The Commerce Department said durable goods orders tumbled by 1.1 percent in September after rising by a revised 0.3 percent in August.
Economists had expected durable goods orders to decline by 0.8 percent compared to the 0.2 percent uptick that had been reported for the previous month.
The steeper than expected drop in durable goods orders came as orders for transportation equipment plunged by 2.7 percent in September after inching up by 0.2 percent in August.
Orders for non-defense and aircraft led the way lower, plummeting by 11.8 percent in September following a 17.2 percent nosedive in the previous month.

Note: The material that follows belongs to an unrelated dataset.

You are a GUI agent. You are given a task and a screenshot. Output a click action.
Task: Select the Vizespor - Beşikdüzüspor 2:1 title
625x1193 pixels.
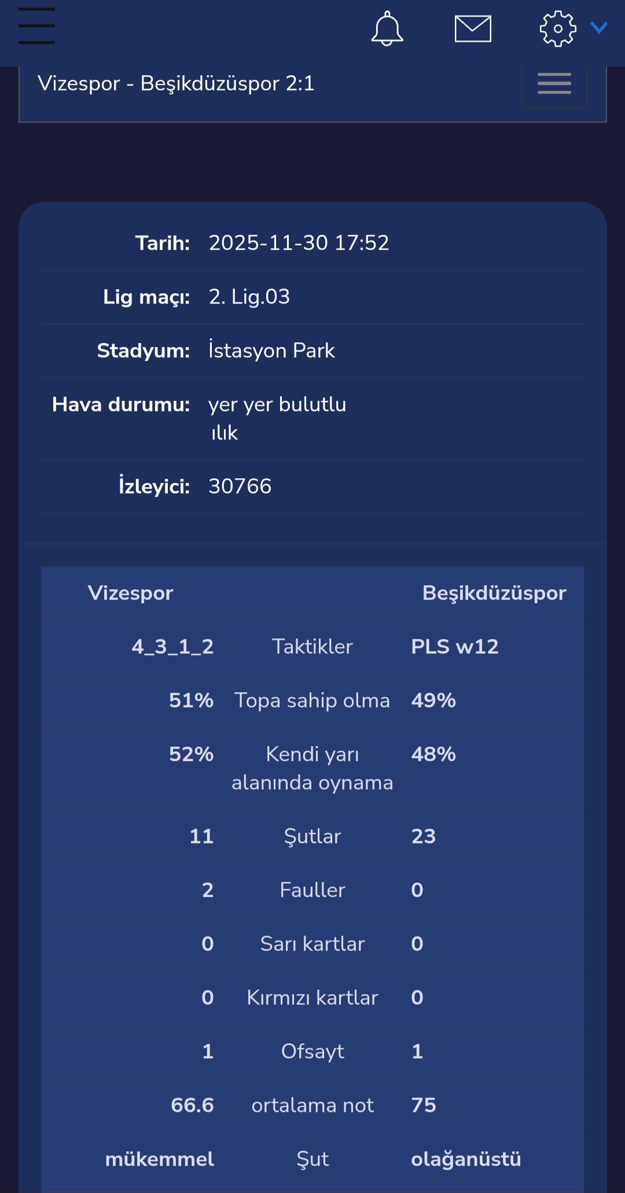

Excluding the slump in orders for transportation equipment, durable goods orders dipped by 0.3 percent in September after climbing by 0.3 percent in August. Ex-transportation orders had expected to edge down by 0.2 percent.
The more modest drop in ex-transportation orders came as notable decreases in orders for fabricated metal products and computers and electronic products were partly offset by a rebound in orders for electrical equipment, appliances and components.
Meanwhile, the report said orders for non-defense capital goods, excluding aircraft, a key indicator of business spending, fell by 0.5 percent in September after sliding by 0.6 percent in August.
Shipments in the same category, which is the source data for equipment investment in GDP, decreased by 0.7 percent in September after coming in unchanged in the previous month.
"These soft data confirm that business investment momentum has faded amid elevated trade uncertainty and deteriorating global growth and is likely to provide virtually no support to GDP growth in H2," said a note from economists at Oxford Economics.
The economists added, "And with business sentiment rapidly shifting toward a more cautious stance, we caution that risks to the investment outlook are tilted to the downside."